SSL/TLS Certificates: the silent foundation of the internet that too often fails
SSL/TLS certificates are like power in a data center — we only notice them when they suddenly go missing. The green padlock in the browser stands for security, trust and continuity. And yet, every year we see spectacular outages and compromises that prove the issue isn’t cryptography — it’s management.
History repeats itself
Back in 2011, the collapse of the Dutch CA DigiNotar shook the entire internet. A breach, hundreds of forged certificates, lack of basic security procedures — the result was simple: loss of browser trust and the company’s bankruptcy.
In the same year, Comodo suffered a compromise of its certificate issuance process. The problem wasn’t in the encryption algorithms, but in manual, error‑prone verification.
A few years later, Symantec — a giant of the industry — issued thousands of unauthorized certificates. The outcome? Google and Mozilla withdrew trust, and thousands of companies had to perform emergency certificate replacements across their infrastructure.
The common denominator in these incidents: people, manual processes and lack of visibility.
Not just “in the past” — problems persist today
You might think this is history. Unfortunately, recent years show otherwise.
In 2023–2024, Google experienced TLS certificate issues for services like YouTube and Workspace. ACME automation glitches and validation overloads triggered HTTPS warnings for millions of users. Automation existed — but monitoring, controls and a fallback plan were missing.
Similarly, in 2023 a certificate lapse disrupted Microsoft Teams for thousands of organizations. Certificates expired, meetings failed, and the recommended fix was… manual admin intervention.
Even infrastructure leaders aren’t immune:
- Cloudflare (2022) — edge and wildcard certificate management mishap,
- Fastly (2021) — global TLS incident affecting major sites worldwide.
Small mistakes, big consequences
Beyond headline incidents, daily reality in thousands of companies includes:
- expired certificates,
- incomplete chains,
- weak or outdated ciphers,
- environment inconsistencies (prod / staging / edge),
- no single place to answer: “where are our certificates and when do they expire?”
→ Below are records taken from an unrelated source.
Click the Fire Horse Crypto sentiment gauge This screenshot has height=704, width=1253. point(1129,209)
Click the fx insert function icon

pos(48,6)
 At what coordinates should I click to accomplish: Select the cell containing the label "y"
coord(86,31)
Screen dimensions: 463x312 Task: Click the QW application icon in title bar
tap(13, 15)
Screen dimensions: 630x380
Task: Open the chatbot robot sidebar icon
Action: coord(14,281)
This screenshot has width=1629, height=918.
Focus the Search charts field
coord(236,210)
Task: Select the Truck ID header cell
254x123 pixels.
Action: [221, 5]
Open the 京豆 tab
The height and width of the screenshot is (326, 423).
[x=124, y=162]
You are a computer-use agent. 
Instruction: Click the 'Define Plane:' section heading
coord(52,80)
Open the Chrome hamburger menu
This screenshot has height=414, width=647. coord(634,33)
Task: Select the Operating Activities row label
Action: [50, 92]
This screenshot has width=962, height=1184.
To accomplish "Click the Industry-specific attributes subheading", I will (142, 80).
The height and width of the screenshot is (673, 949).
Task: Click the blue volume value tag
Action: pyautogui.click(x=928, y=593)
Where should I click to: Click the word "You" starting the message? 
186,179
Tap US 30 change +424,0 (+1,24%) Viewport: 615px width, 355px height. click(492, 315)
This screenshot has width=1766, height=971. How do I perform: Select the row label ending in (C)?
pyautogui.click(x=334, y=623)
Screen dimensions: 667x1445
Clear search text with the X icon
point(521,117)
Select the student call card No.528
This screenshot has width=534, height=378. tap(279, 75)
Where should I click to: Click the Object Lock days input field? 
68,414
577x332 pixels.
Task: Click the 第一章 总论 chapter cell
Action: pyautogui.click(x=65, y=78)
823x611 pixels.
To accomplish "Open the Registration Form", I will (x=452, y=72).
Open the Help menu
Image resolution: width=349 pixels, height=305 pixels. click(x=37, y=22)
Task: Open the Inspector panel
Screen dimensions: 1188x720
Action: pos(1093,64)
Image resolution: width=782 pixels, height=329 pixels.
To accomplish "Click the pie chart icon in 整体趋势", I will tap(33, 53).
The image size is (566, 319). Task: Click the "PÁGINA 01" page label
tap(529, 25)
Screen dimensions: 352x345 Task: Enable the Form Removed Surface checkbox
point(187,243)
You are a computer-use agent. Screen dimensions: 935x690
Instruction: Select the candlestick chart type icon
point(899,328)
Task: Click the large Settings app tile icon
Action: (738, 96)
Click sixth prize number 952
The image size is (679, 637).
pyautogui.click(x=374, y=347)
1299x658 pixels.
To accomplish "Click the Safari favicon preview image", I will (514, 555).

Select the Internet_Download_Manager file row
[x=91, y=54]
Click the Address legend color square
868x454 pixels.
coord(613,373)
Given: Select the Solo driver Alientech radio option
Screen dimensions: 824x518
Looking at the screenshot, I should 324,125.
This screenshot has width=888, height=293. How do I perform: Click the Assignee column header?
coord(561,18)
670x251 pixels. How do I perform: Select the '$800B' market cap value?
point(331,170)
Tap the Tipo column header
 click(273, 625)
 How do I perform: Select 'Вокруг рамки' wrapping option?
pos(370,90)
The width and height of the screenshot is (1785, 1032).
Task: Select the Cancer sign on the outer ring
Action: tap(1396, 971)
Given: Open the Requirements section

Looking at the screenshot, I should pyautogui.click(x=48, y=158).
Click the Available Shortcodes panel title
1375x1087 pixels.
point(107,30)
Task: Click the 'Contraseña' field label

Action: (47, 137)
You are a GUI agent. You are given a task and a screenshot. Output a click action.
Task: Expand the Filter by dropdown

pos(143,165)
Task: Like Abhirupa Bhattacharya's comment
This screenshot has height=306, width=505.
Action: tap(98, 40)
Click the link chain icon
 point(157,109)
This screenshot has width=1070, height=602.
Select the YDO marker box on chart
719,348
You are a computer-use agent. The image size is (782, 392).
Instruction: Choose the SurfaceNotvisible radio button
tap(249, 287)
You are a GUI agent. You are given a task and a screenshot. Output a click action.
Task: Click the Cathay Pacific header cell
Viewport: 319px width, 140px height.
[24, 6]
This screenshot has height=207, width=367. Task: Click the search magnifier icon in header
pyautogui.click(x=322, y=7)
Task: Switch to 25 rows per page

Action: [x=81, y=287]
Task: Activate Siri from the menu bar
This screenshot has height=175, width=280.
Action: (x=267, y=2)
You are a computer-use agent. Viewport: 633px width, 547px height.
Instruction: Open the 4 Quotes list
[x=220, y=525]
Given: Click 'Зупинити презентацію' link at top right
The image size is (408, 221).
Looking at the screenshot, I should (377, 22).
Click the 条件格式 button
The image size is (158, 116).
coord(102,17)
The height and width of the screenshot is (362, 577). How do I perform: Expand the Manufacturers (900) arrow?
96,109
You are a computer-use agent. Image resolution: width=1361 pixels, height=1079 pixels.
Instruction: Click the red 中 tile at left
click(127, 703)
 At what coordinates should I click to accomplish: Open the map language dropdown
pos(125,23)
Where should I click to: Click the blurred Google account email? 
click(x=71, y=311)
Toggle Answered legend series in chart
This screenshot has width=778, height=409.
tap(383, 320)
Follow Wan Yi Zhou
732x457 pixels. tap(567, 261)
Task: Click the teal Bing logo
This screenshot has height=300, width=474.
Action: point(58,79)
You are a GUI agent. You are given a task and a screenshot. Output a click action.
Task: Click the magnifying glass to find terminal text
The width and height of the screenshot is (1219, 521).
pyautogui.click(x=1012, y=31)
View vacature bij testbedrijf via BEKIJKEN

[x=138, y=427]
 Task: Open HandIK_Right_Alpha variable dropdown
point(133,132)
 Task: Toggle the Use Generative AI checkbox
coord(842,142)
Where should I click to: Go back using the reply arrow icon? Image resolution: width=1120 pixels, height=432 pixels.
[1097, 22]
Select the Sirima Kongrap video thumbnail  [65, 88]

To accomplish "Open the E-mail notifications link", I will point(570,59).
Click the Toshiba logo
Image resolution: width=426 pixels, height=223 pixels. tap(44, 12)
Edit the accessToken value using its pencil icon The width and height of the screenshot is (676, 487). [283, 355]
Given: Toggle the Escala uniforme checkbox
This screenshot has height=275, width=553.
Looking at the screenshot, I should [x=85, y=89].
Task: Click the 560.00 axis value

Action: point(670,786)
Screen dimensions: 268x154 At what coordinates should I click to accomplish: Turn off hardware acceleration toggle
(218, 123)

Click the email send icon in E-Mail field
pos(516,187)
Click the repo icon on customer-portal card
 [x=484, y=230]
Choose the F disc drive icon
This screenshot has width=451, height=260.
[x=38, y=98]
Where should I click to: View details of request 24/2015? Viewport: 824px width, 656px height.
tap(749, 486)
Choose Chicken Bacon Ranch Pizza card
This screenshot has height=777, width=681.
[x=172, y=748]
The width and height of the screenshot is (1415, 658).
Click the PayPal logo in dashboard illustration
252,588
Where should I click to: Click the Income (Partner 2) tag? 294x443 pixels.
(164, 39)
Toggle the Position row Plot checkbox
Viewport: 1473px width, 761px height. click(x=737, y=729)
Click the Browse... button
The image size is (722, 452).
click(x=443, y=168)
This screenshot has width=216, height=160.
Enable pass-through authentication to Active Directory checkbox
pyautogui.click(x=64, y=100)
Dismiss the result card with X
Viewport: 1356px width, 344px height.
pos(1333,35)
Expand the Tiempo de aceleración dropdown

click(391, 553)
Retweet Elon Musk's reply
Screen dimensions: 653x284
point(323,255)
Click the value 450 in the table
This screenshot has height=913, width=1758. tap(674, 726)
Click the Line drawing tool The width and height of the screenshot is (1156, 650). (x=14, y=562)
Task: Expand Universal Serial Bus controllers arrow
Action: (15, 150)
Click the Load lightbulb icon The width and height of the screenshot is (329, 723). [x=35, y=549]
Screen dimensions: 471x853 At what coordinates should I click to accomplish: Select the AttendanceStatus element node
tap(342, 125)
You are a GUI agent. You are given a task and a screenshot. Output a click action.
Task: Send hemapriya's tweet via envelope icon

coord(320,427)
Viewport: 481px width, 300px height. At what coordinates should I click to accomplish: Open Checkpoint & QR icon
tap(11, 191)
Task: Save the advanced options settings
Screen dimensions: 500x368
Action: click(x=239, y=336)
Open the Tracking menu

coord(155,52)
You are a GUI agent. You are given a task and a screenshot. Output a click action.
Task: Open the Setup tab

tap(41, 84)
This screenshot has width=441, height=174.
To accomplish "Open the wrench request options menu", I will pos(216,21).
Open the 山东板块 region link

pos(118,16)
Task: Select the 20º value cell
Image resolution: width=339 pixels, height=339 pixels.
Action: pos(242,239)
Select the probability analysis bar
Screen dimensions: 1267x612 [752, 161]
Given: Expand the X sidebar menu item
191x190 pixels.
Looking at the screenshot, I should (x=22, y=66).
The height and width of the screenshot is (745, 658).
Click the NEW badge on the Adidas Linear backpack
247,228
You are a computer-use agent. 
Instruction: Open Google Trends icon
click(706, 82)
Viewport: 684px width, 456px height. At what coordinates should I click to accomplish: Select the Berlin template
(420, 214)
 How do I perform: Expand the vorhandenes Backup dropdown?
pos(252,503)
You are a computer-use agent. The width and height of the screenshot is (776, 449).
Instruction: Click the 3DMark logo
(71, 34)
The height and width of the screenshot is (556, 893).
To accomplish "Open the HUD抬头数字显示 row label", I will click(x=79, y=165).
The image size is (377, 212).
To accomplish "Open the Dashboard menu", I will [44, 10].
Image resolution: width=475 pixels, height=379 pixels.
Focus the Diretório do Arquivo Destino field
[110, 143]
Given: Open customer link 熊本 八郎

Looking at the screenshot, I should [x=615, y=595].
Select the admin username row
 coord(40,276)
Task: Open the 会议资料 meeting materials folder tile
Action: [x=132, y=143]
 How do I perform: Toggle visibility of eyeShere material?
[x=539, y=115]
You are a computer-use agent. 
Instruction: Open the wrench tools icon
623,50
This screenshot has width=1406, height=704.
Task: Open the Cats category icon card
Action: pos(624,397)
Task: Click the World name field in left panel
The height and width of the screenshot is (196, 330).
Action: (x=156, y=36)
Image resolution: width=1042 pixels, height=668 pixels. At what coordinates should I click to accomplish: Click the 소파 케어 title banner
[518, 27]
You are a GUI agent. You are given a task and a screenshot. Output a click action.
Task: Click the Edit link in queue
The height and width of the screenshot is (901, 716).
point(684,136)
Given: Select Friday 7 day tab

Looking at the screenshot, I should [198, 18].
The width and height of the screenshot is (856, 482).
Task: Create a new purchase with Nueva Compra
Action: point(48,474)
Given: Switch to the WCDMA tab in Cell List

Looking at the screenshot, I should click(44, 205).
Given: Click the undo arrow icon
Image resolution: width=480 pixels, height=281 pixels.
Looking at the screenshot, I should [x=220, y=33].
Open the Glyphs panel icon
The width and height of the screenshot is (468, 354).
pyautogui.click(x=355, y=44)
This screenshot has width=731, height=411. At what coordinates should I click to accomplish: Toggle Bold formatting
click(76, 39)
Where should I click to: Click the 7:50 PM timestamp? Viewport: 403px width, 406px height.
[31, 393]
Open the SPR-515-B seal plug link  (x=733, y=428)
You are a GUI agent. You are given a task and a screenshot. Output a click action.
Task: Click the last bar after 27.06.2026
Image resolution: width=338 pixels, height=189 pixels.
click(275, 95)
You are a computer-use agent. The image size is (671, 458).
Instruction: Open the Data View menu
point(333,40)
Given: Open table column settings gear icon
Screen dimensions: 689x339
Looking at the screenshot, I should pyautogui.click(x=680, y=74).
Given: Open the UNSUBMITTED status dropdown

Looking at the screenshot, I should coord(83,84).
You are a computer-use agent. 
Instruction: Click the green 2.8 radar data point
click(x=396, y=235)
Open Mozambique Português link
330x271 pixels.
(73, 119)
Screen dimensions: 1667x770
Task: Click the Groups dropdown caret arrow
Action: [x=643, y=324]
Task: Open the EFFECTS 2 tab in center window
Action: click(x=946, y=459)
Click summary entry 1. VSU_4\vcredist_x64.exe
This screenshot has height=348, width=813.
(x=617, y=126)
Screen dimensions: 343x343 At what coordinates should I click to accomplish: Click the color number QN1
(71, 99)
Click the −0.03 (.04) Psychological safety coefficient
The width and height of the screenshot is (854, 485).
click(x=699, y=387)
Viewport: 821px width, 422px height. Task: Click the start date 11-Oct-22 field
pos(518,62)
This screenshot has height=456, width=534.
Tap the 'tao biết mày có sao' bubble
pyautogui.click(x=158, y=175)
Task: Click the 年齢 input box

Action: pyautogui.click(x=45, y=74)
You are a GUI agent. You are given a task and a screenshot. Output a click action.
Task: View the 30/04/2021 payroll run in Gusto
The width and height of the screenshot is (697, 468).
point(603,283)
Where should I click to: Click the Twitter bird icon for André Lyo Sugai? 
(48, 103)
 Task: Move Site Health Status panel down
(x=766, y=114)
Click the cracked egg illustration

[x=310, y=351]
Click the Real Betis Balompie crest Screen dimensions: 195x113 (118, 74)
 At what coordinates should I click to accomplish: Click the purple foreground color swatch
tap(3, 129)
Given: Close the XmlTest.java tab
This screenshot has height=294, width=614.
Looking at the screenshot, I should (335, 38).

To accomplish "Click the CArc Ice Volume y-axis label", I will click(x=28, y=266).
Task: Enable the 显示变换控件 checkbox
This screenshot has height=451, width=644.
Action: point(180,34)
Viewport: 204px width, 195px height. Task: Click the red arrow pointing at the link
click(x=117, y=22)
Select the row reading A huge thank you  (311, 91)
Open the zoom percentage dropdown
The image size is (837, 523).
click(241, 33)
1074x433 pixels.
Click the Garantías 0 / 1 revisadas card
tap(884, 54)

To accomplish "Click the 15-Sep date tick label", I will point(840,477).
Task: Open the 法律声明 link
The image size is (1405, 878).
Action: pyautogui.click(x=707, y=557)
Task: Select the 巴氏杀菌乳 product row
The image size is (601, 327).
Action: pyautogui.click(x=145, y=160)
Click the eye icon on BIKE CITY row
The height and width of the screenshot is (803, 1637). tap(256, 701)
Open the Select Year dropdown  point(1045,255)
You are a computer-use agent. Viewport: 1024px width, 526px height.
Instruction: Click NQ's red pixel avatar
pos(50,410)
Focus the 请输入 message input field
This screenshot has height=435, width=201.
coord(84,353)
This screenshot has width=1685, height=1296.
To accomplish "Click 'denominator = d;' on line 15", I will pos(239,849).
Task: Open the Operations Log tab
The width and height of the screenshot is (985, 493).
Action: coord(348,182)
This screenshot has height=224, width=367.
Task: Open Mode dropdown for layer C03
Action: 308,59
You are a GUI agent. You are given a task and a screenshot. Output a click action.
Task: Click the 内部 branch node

The impact? SEO drops, browser security warnings, service downtime and stressed on‑call nights.
The problem isn’t technology — it’s approach
These cases lead to one conclusion: SSL/TLS management is too often treated as a side task, scattered across teams, scripts and spreadsheets.
Yet:
- certificates have a lifecycle,
- expiry is faster (90 days is becoming standard),
- they exist in hundreds of places: servers, load balancers, cloud, CDNs, network devices.
The more manual work, the higher the chance something gets missed.
The question to ask
How many of these incidents could have been predicted, detected earlier or outright prevented if:
- all certificates were visible in one place,
- real monitoring existed beyond calendar reminders,
- automation was controlled, not “set and forget”,
- manual interventions were minimized?
More and more teams realize SSL/TLS isn’t a technical detail — it’s a critical pillar of business continuity deserving a dedicated, disciplined approach.
Certificates don’t suddenly break. They simply expire — exactly when no one is looking.